The engraving is fantastic. I also really like the aged look you get on the metal.
 
:bow: Mike,
You are an artist, Sir! Fantastic work. I want to be like you when I grow up ( if I grow up). Seriously, wonderful work as usual.
Bryan :hatsoff:
 
Mike, another beautiful piece of work. Why not put some more of you work up on GB so the guys there can see what real muzzleloaders look like? :shake: (Please!)
T.P.
 
Mike if that gun had been delivered to the colonies in 1760 where and perhaps who would have commissioned the piece? Or do you figure the gun would have been made to sell? What do you speculate it would fetch $ and who might have built the gun? It is a dande elegant gun that probably went to a Planter or a Merchant or someone of landed Gentry to be sure ,if it came to the colonies in America? But, could it have shown up in India or Africa? Does anyone else have a guess!"Who might have actually owned a gun like this?" Anyway, Thanks Mike and would appreciate some discussion on this interesting" great gun".
 
It is a dande elegant gun that probably went to a Planter or a Merchant or someone of landed Gentry to be sure
That pretty well answers your question. It was probably bought by someone with money from a retailer in one of the larger Colonial American cities.
A gun like this would have been available in any british colony in that time period I suppose, never really thought about anywhere else besides colonial america.
What do you speculate it would fetch $ and who might have built the gun?
I have no real grasp of the currency of the time, so I wouldn't be much help in this area.
Any of the britsh gun makers in London or Birmingham, etc. may have built a gun like this.
British fowlers were imported to the colonies by the tens of thousands as they could be made cheaper in England than they could in the colonies.
 
Jolly good show old boy!:thumbsup: A most outstanding piece of work Mike. By the way I did not know that Getz made a 50" barrel, weres a good spot to obtain one of those?
 
The only place I know of to get a 50" Getz barrel is from John Getz.
Rayl makes some long barrels as does Ben Coogle.
 
I thought Getz could only make barrels to 48". It seems to me that for the barrel on the rifle in "last of the mohicans" Don said they had to make a 2" extention to get it to 50". Did they retool to allow them to make longer barrels?. Do you know how long can they go? Or perhaps it's just RIFLE barrels that can only be made up to 48" :hmm: :confused: :confused:


Cody
 
It is a dande elegant gun that probably went to a Planter or a Merchant or someone of landed Gentry to be sure[/quote]
That pretty well answers your question. It was probably bought by someone with money from a retailer in one of the larger Colonial American cities
.
British fowlers were imported to the colonies by the tens of thousands as they could be made cheaper in England than they could in the colonies.

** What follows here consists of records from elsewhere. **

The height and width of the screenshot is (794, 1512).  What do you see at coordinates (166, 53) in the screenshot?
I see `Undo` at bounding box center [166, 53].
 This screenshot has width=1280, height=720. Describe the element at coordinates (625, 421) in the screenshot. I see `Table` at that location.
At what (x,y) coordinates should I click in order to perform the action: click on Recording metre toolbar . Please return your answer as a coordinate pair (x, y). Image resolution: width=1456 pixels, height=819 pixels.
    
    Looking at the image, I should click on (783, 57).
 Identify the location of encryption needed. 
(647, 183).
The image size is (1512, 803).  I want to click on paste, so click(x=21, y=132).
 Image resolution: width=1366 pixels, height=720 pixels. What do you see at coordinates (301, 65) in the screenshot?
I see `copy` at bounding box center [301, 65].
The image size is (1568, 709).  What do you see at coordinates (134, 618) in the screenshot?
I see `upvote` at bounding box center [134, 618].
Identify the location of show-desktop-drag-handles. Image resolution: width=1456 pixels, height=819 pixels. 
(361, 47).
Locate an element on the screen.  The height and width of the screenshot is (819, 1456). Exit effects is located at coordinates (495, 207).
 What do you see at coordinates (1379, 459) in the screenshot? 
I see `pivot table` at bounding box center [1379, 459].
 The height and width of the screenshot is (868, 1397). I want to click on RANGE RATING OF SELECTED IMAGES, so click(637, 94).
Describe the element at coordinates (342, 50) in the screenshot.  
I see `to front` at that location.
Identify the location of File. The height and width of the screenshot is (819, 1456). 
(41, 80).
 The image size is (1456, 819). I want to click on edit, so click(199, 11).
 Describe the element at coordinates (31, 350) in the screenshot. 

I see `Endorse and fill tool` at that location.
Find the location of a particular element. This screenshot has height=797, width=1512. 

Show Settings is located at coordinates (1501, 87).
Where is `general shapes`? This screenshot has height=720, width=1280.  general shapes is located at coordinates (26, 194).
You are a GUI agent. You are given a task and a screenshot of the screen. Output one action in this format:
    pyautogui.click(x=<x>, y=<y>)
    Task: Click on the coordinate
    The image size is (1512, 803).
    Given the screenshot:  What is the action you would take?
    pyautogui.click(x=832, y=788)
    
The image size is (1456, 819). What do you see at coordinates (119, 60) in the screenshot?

I must admit that I was just a little bit more than circumspect about tens of thousands of British Fowler Guns in the colonies in circa 1760. Therefore, I read, "The most careful study of the distribution of population on the basis of national origins was that made in 1927 by a group of scholars under of the auspices of the American Council of Learned Societies, using the statistics of the first federal census of 1790. This study, employing linguistic techniques in the analysis of family names, revealed that of the total white population of 3,172,444 in the United states, 60.9% English, 14.3% Scotch and Scotch-Irish from Ulster, 8.7% German, 5.4% Dutch,French, and Swedish, 3.7% South Irish, and 7% unassignable and miscellaneous. Thirty years before, in 1760 the proportion of English stock was probably higher, but the firure for 1790 will provide at least an indication of the distribution according to national origins near the end of the colonial period".This is by Louis B. Wright," The Cultural Life of the American Colonies[1607-1763].For those interested, he gives credit to the Germans for the first American Long Rifle,ca.1720 in Lancaster Valley of Penn. So, what does all this mean? To me I quess it is entirely possible that there were this number of guns. I was very surprized and I appreciate Mike Brooks for bringing this information to the forum. Also, a great looking gun! Congradulations, to the new owner.